I hate to quote Jessica Simpson, but she seems to be one of very few stars who allowed herself to be a mother before being thin (Hilary Duff is another.)  Jessica and all of these stars take a ton of flack (and hate mail) for “staying fat for too long.”  Amazing- we hate women who have babies and don’t get thin fast enough but if you gave your baby to a nanny for 3 months to lose 45 lbs we’d all cheer!?  Here is what she has to say: “You are creating a life, and honestly, it’s not easy,” give yourself a break, the hard work can wait for a bit.

And I’ll leave it at that- pregnant women, give yourself and your body the chance to create a life.  Fuel it with good foods and keep everyone healthy by exercising every day at the level you are used to.  When your baby comes, enjoy every moment with them.  You will never get back those first few moments.  They are babies for barely a year, then they are toddlers for barely another year, they are kids for a few years, and adults for many.  That baby and toddler time is so short and so precious.  Don’t waste it looking in the mirror or at the scale.

Here’s a link to an article on real women after 3 months post-partum.  It’s a great reality check- the last lady’s comments really hits the nail on the head.

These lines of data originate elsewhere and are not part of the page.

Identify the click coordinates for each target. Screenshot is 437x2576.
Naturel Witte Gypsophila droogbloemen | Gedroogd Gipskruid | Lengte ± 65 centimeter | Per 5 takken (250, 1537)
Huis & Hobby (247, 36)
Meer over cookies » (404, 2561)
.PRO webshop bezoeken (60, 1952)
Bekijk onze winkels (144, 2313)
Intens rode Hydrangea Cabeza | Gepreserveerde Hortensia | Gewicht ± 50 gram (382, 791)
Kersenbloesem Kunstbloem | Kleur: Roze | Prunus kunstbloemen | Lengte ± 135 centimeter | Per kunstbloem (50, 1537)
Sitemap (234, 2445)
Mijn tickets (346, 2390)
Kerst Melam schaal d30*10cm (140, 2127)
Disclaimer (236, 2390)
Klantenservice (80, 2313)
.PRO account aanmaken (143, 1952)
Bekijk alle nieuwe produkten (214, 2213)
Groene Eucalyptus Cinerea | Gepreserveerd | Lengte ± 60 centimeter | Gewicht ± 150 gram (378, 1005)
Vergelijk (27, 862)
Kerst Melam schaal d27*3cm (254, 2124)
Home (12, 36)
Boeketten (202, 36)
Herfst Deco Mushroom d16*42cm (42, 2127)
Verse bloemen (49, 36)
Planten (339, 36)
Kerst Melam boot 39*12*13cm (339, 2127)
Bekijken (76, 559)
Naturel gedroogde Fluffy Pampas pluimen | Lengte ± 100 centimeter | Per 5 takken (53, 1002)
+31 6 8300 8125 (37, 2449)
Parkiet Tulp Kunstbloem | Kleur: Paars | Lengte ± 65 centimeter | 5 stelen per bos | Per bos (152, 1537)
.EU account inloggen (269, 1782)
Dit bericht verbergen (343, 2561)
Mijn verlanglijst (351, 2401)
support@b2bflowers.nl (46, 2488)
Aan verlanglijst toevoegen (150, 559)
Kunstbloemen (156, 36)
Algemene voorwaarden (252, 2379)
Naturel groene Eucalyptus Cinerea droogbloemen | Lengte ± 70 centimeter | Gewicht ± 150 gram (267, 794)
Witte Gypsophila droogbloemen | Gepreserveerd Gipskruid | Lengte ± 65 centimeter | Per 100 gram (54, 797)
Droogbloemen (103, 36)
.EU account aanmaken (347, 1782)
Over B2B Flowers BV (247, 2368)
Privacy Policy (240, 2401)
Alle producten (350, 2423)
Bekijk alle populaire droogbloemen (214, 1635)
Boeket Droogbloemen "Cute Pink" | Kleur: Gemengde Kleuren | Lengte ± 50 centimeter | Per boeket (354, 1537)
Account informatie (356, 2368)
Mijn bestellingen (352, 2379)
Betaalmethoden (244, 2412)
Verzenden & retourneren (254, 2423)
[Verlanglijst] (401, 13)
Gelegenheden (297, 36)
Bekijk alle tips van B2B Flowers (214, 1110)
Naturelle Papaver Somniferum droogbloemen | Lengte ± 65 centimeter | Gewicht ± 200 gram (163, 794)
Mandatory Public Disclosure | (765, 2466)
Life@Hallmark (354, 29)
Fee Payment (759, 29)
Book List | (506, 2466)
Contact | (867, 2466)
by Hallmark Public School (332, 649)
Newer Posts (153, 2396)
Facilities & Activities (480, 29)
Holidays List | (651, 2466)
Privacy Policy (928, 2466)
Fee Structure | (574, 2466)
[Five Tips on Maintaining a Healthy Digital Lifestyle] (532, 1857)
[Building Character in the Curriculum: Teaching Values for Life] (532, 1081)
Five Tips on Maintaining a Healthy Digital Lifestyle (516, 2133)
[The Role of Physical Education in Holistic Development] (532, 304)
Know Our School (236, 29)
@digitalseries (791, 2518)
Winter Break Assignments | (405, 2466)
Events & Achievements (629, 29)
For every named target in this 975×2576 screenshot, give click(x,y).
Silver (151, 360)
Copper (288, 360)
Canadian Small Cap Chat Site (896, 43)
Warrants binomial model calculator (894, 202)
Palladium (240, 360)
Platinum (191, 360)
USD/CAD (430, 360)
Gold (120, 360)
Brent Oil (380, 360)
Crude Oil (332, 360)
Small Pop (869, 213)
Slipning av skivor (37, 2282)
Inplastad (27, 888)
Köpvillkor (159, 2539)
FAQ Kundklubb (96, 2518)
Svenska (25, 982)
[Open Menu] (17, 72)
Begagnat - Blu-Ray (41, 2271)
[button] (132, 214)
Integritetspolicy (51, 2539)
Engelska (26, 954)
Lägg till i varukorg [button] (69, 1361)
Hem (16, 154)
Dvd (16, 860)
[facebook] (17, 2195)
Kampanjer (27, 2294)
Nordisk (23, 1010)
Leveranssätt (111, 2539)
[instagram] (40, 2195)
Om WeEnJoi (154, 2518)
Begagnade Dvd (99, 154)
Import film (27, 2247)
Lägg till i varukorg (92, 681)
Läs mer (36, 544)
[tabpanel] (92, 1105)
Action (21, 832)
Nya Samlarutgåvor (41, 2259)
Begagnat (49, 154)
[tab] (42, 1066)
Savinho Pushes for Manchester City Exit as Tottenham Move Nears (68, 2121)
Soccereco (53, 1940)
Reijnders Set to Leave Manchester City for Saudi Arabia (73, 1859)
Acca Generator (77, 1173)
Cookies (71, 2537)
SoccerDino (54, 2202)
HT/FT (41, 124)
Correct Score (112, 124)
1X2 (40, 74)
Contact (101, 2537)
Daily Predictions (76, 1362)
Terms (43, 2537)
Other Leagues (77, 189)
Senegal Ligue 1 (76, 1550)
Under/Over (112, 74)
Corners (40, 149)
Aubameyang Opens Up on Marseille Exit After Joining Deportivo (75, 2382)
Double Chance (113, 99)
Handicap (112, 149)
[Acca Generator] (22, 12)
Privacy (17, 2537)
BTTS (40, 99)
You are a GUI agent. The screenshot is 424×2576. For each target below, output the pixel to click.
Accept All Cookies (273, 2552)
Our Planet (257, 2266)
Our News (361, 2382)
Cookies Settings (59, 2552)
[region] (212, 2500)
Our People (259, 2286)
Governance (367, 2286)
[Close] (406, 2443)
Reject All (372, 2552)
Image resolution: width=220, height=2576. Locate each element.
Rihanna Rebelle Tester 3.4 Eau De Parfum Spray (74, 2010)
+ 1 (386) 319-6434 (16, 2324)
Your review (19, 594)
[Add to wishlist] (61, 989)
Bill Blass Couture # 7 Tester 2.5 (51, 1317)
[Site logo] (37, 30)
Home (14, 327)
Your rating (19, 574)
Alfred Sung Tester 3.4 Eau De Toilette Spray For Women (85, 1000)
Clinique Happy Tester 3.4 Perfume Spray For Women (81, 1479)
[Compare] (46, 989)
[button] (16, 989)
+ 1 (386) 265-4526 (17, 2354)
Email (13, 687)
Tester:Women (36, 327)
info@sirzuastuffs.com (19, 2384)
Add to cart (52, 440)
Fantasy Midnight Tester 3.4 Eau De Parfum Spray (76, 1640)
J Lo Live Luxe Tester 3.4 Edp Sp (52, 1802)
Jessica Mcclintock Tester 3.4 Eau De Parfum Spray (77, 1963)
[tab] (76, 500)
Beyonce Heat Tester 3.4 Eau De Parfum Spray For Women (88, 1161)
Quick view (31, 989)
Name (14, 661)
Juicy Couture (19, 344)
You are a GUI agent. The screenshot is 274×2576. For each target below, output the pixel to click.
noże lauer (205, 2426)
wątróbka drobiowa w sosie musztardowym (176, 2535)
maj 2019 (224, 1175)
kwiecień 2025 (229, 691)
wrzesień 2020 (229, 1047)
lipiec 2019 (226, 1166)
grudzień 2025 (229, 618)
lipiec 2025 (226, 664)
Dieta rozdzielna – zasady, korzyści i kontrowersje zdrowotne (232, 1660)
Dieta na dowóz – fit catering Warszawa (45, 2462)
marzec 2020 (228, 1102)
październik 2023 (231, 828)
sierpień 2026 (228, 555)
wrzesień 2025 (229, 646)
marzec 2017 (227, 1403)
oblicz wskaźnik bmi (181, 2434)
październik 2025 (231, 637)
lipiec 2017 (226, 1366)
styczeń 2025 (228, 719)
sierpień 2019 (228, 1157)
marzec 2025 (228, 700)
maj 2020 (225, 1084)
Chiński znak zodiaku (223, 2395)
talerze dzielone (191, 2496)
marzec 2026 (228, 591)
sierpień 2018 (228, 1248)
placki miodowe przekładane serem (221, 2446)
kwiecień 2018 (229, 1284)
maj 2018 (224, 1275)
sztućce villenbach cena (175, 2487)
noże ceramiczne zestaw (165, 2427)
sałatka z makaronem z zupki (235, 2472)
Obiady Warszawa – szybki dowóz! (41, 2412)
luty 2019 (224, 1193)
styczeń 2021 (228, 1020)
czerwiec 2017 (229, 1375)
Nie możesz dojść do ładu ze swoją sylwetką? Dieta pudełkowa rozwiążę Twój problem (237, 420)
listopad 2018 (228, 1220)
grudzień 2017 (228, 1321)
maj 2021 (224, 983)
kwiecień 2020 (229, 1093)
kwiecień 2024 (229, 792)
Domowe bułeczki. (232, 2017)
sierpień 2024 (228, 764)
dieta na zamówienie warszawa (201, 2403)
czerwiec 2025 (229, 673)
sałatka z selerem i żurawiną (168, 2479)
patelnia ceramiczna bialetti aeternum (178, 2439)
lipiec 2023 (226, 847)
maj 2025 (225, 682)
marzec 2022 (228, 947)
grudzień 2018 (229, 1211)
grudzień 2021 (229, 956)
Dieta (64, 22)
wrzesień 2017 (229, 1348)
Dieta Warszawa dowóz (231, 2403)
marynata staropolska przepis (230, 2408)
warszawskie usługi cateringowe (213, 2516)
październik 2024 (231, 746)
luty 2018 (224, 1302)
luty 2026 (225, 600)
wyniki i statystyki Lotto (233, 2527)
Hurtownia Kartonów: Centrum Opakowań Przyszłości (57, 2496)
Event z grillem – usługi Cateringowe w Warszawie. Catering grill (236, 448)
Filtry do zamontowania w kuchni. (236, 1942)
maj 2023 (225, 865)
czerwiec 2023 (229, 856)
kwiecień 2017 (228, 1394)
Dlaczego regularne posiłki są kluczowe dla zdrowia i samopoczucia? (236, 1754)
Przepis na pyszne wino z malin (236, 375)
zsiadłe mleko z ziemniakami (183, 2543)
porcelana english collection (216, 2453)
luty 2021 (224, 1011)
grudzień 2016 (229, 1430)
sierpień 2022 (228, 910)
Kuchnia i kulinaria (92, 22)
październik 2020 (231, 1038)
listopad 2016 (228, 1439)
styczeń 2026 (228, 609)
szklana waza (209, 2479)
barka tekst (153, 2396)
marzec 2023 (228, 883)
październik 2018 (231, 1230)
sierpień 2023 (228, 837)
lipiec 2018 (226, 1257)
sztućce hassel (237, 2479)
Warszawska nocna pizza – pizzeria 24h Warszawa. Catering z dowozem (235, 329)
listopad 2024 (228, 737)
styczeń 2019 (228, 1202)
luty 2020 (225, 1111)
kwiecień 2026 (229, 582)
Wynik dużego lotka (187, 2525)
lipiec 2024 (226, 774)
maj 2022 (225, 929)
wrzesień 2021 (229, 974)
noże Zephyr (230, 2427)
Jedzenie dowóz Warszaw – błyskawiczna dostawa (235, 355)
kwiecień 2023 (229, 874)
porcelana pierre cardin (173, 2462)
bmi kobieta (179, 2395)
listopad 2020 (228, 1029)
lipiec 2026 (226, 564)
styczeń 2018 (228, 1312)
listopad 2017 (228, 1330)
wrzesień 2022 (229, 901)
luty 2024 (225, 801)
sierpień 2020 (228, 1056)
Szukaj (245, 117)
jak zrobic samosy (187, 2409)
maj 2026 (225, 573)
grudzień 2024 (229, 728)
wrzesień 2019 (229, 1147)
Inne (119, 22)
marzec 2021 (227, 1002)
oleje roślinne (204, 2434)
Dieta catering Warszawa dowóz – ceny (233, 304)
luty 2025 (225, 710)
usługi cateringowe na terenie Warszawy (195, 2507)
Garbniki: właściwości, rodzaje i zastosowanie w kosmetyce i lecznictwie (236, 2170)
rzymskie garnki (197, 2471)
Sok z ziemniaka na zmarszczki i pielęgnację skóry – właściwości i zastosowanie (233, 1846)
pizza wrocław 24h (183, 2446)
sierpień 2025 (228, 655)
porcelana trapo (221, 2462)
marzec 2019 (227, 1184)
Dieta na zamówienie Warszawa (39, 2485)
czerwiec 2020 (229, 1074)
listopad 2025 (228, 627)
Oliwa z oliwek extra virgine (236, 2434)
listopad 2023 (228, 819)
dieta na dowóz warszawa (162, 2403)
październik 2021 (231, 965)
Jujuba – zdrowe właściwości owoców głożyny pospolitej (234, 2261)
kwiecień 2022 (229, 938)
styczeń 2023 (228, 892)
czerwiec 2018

Why would focusing on “getting your body back” affect breastfeeding success?
– most importantly breastfeeding women need calories!  Exercise needs calories.  People trying to lose weight limit their calories.  I think we can all see the issue here & it causes low milk production.
– less time spend directly with baby, especially skin to skin, causes lower milk production
– on demand feeding regulates milk and dictates production.  Using formula sometimes hurts supply particularly in the first 3 months
– exercise causes dehydration, more so if you are doing many hours per day.  Breastfeeding demands a lot of water intake and it would be very difficult to stay properly hydrated if you added a lot of physical activity as well.
– many famous people book c-sections to improve post-baby weight loss, schedule birth, and to avoid childbirth.  C-sections interfere with the natural process women who have them are less likely to have a successful breastfeeding relationship.
– if you are this focused on looks then breast enhancement surgery is more likely.  Depending on the surgery, milk ducts may have been cut.